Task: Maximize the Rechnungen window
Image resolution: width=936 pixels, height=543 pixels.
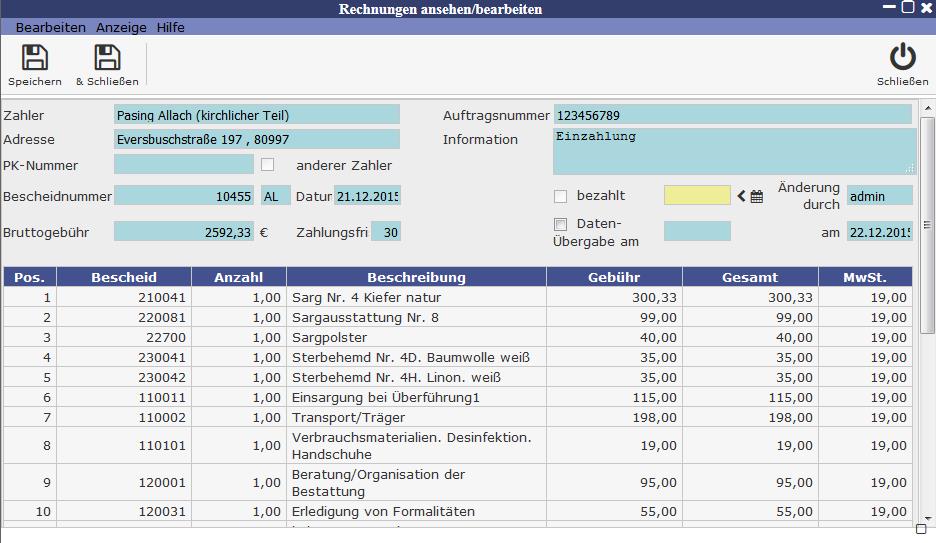Action: tap(908, 8)
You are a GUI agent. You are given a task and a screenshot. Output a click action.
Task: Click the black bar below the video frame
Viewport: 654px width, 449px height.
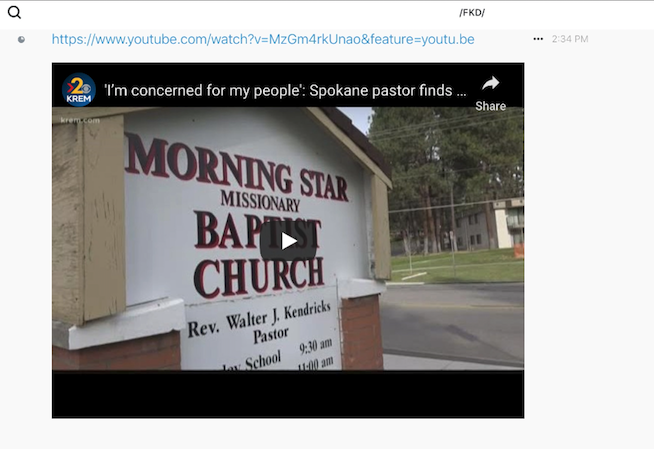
========================================================================
## AIM OF THE TASK
Write out every line of the material above again, requests included, but leave out the pictures. Rescale each coordinate in the answers by multiplying it by 0.95 and rounding to a whole number, with halves rounded up.

## RESULT FOR THIS TASK
Task: Maximize the Rechnungen window
Image resolution: width=936 pixels, height=543 pixels.
Action: tap(863, 8)
You are a GUI agent. You are given a task and a screenshot. Output a click action.
Task: Click the black bar below the video frame
Viewport: 654px width, 449px height.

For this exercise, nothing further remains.